I was working at Cranfield University with the Offshore Renewable Energy Engineering Centre on the experimental integrity and stability of metal foam sandwich components, and saw that the work might well meet the criteria for a Research Award.
In 2016 Professor Brennan of Cranfield University and I formed a partnership with Ramboll to perform vibration testing of steel foam sandwich components, exploring new applications for this material, which can both absorb vibrations and mitigate buckling - improving fatigue life.
This pilot study was intended to aid development of multifunctional wind turbine stiffeners, giving UK industry and academia an edge.

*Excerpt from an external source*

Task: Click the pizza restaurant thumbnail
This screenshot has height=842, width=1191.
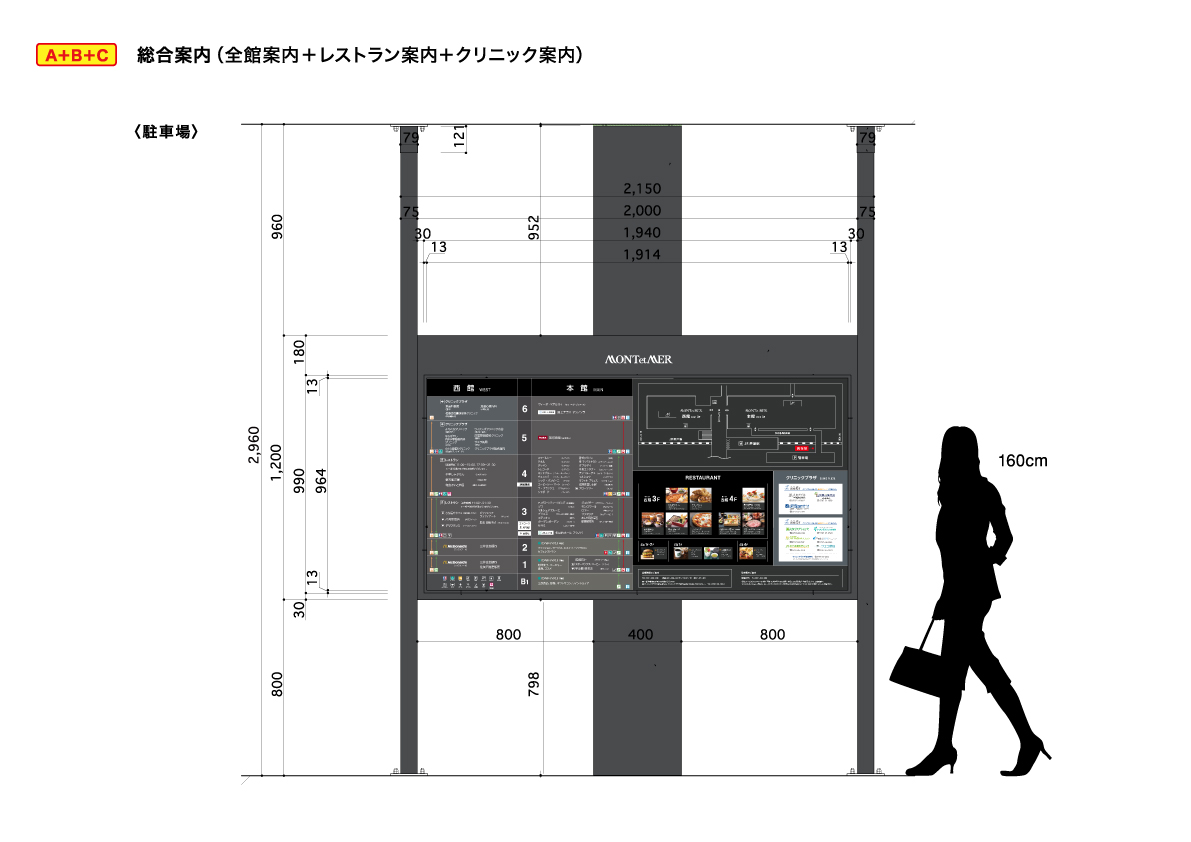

We did some pilot vibration tests on steel foam sandwich specimens, measuring natural frequencies and damping while considering the foam density - considering a two phase (foam+oil) core in these sandwich components.
Our hypothesis is that these components can be tuned to act as dampers on fatigue prone structures.

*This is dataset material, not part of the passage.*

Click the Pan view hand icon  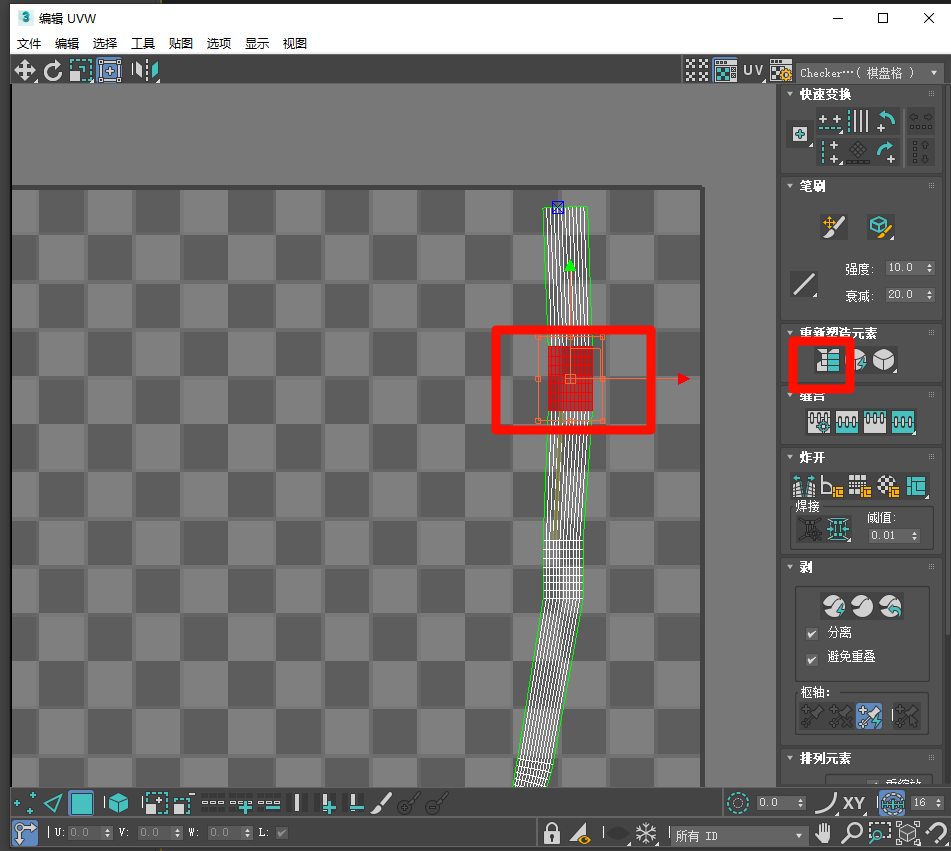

This research topic is of great interest to the offshore wind industry, where towers are susceptible to fatigue, and Ramboll's offshore wind team were interested in the potential of the material.
Upon receiving the early experimental results, they offered advice on potential developments for structural passive dampers.
Why my application succeeded
I think I was successful in my application because the panel found our research agenda promising and we had a clear focus on one of the Institution's research themes - advanced engineering materials.
We were already working on the static properties of an exotic lightweight metallic material and we felt that by quantifying its damping characteristics we could pursue a multifunctional design prototype for fatigue prone structures.
I think the Awards Panel also appreciated that our submission would leverage an existing project.
Advice to applicants
My advice to applicants would be: Find a suitable industrial partner and see how they can help you develop an existing project.
We used the grant for some workshop time for grips, laboratory equipment and time in the dynamics lab.
After promising results, we are now working on a prototype for further tests, and considering creating FE models for simulations.